The roof door burst open. Grandfather rushed out. His expression was not just anger—it was fear. He saw the portal. He saw the energy surging through the antenna. And in that instant, he understood what Aryan had done. He stepped forward, raising both hands toward the tearing sky. His voice thundered through the storm:

"ॐ पूर्णमदः पूर्णमिदं पूर्णात्पूर्णमुदच्यते... पूर्णस्य पूर्णमादाय पूर्णमेवावशिष्यते॥"

The mantra vibrated through the air itself. The portal trembled and began to shrink. But just before it sealed, a bolt of blue lightning descended. It struck the antenna.

BOOM.

Metal screamed as it shattered into burning fragments. The explosion threw Aryan backward. Smoke filled the air. The portal collapsed into nothingness. Grandfather staggered, his hands lowering slowly. He turned toward Aryan. For a moment, their eyes met. There was no anger in his gaze now—only sorrow and pride. Then his body gave way. He collapsed to his knees… and did not rise again.

Aryan's ears rang. His chest felt hollow. This was his fault. The air grew cold. Too cold. The smoke near the destroyed antenna shifted unnaturally. Someone was standing there.

Aryan's breath stopped. It was him. Same face. Same clothes. Same glasses. But the eyes—there were no pupils. Inside them, galaxies rotated slowly in endless darkness. The world around Aryan fell silent. Time itself seemed hesitant to move.

The duplicate tilted its head slightly. "I have arrived, Aryan," it said softly. Its voice was not heard through ears—but inside his skull. "You opened the door."

The figure smiled. And reality flickered. It vanished. Sound crashed back into existence. Aryan's vision blurred. His body felt impossibly heavy. Darkness consumed him.

By the time Aryan's father reached the roof, the sky was calm. He froze at the sight before him. His son lay unconscious, and beside him—Grandfather's motionless body. "Aryan!" his father shouted, rushing forward. Fighting panic, he lifted Aryan into his arms. The laptop—miraculously undamaged—lay near the cot. He grabbed it instinctively and hurried downstairs.

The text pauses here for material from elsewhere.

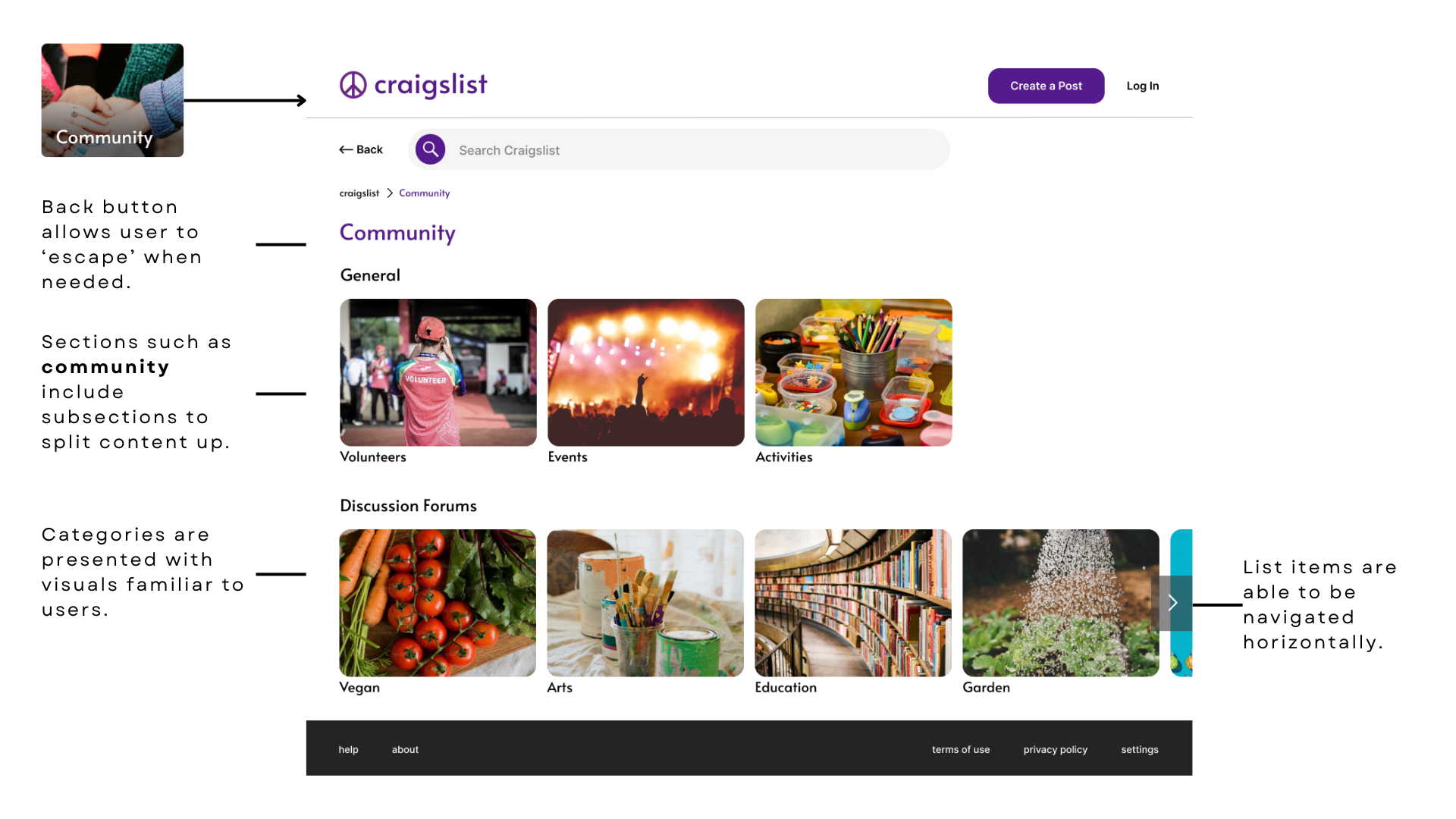Type in the Search Craigslist field
Image resolution: width=1456 pixels, height=819 pixels.
point(682,150)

Hours later, the village trembled in fearful whispers. Inside Aryan's dark room, silence ruled once more. He lay unmoving on his bed—not sleeping, not awake, somewhere in between. The laptop on the desk pulsed faintly with a slow blue glow—steady… rhythmic… almost like a heartbeat.

Outside his window, frost began forming on the glass. From the inside, letter by letter, a message etched itself across the surface:

YOU OPENED IT.

And far beyond the visible sky—something was now aware.